The freedom we gain is truly remarkable. Personally, I found the amend process to be extremely positive … ok, with one exception but even that was anticipated and not all that bad. Did these steps eliminate all regrets? No, not really. But they allow me to live knowing there’s nothing hidden. One of our sayings is, “We’re no sicker than our secrets,” which is why all of mine were shown the light of day and I actively try to not generate any more. I believe that living as an open book is a good thing.

The Fires of Life

I entitled this piece from Pastor Brian’s sermon series over 8 years ago when I first arrived at Harvest Community Church. His message that day and our work together with God’s guidance is the very reason I’m still at Harvest and still following Christ’s lead.

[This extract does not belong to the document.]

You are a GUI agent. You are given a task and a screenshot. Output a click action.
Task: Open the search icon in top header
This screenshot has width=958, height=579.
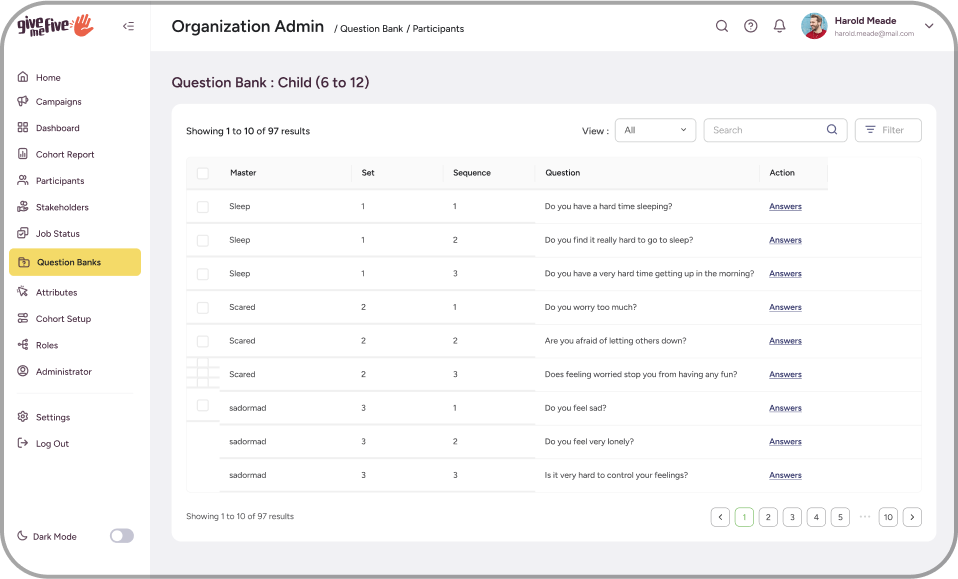tap(722, 26)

Its been a couple of weeks since my last post due to the fires of life. A good friend had fallen seriously ill and after two weeks of struggle went into the hospital where he was diagnosed with cancer. Initially he was told he had less than a year and to begin getting his affairs in order. It couldn’t have been worse. 8 days, several gruesome biopsies, and one chemo treatment later, he walked out of the hospital looking 100% better. Mark still has a long road ahead of him and there are no guarantees in this life. Still, Mark knows he has a guarantee of being healed and whole whether it be here or in his Heavenly home. Prayers through the week were to deliver Mark from this storm built upon our faith in His will. As children of God we maintain confidence in our future and pray for knowledge of God’s will for us and power to carry it out. His will, not ours, be done.

During the course of the week Mark’s doctor’s closed in on exactly what he had and developed a plan of attack. Through this same period of time our Tuesday group closed ranks and rallied behind Mark. My unofficial count was at least 10 of us spent time in those hospital rooms. The point I want to make is that this is exactly what seeking and finding God’s will looks like. People, each and every one of us, snatched from the fires of our life stepped forward in support of a brother in sobriety. I’m personally humbled to be associated with such great people.

My gratitude for God’s grace cannot be expressed in words. He pulled Mark from that fire. We don’t know why or for how long but we know there is a reason and his fight in the body continues.